In this circumstance in which Ophelia has been raised, in this society, in this position, the Existence of Ophelia is a shadow cast in the light of three candles. Her father, her brother, her lover, who can shine their lights and cast as many shadows as they wish while she cannot.
Her brother is leaving. He is no steady pillar. If she is not sistered, she is not a sister.
And then her lover, he loses his mind. He goes hot and cold, loving and then cruel and then kind and then completely nonsensical. If she is not loved, she is not a lover.
And then her father is killed. And if she is not daughtered, she is not a daughter.
Physically, emotionally, spiritually, the context she exists within is taken away, and so she is nothing. Just the shape of a girl left adrift in a vacuum.
She is a construction of other’s perceptions, and when she is no longer perceived in a way that is stable, she loses her stability. She’s never been truly alone in herself- never seen herself outside the eyes of those who see her, patronize her, value her, and so her fate is tied to their perceptions. Her value is what they find her value to be; her personhood is what they find her personhood to be.
Ophelia dies covered in flowers, singing in a river. A nonsensical caricature of what a girl should be- beautiful, whimsical, lighthearted, young, left literally and figuratively adrift. Desperately grasping to fulfill the role she was shaped into despite no longer possessing the context in which it has function.
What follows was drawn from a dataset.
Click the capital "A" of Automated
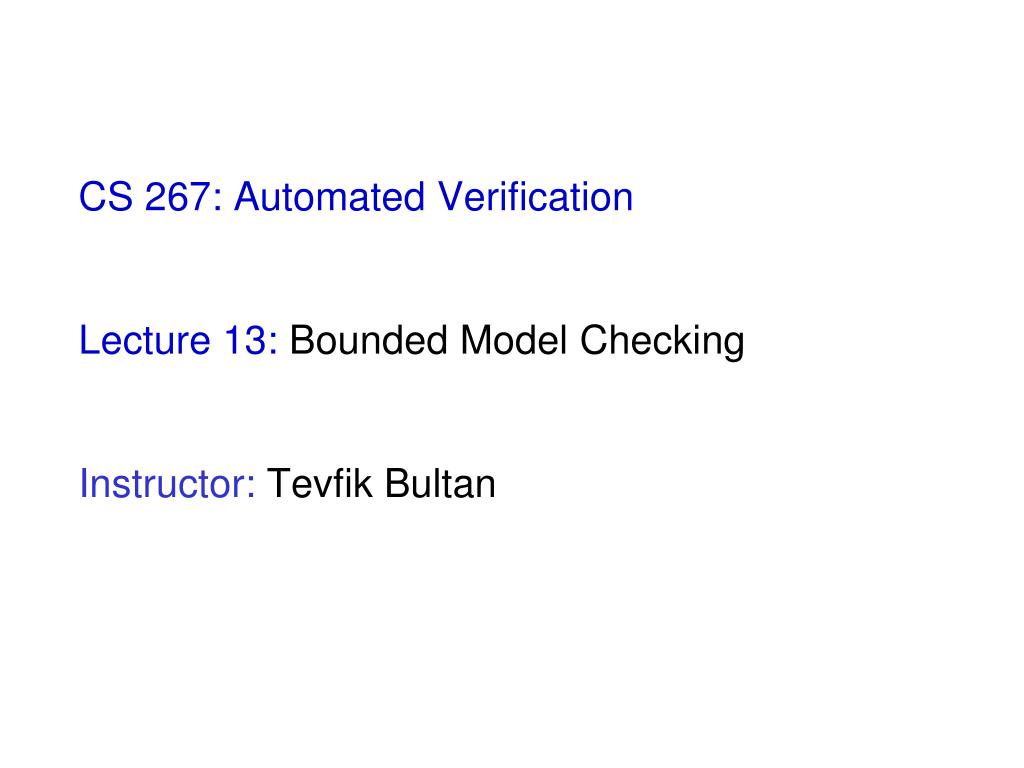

Like post-traumatic stress, all that’s left of her is the flinch-and-run response to the bang of a gun you hear on the radio a hundred miles from the battlefield. A reaction to an action that is no longer happening.
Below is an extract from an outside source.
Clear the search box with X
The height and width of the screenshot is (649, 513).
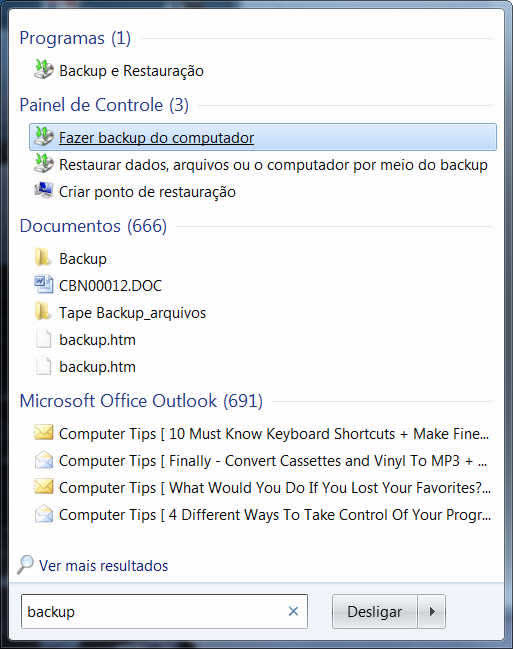coord(293,611)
She is reduced to Madness as Madness truly is- the rational, logical, straightforward actions of a hero suddenly dropped into the wrong story, giving the right answers to the wrong questions.
I’m not an academic, so my interpretation might be way off, but I love Ophelia because broadly speaking she is an answer to the question of what makes us who we are. If a tree falls in the forest, and nobody is around to hear it, does it make a sound? If a tree is not perceived, is it even a tree? If your only value is to others, what are you when there are no longer others to value you? What happens when their value of you wavers? Fluctuates madly without reason? What are you then?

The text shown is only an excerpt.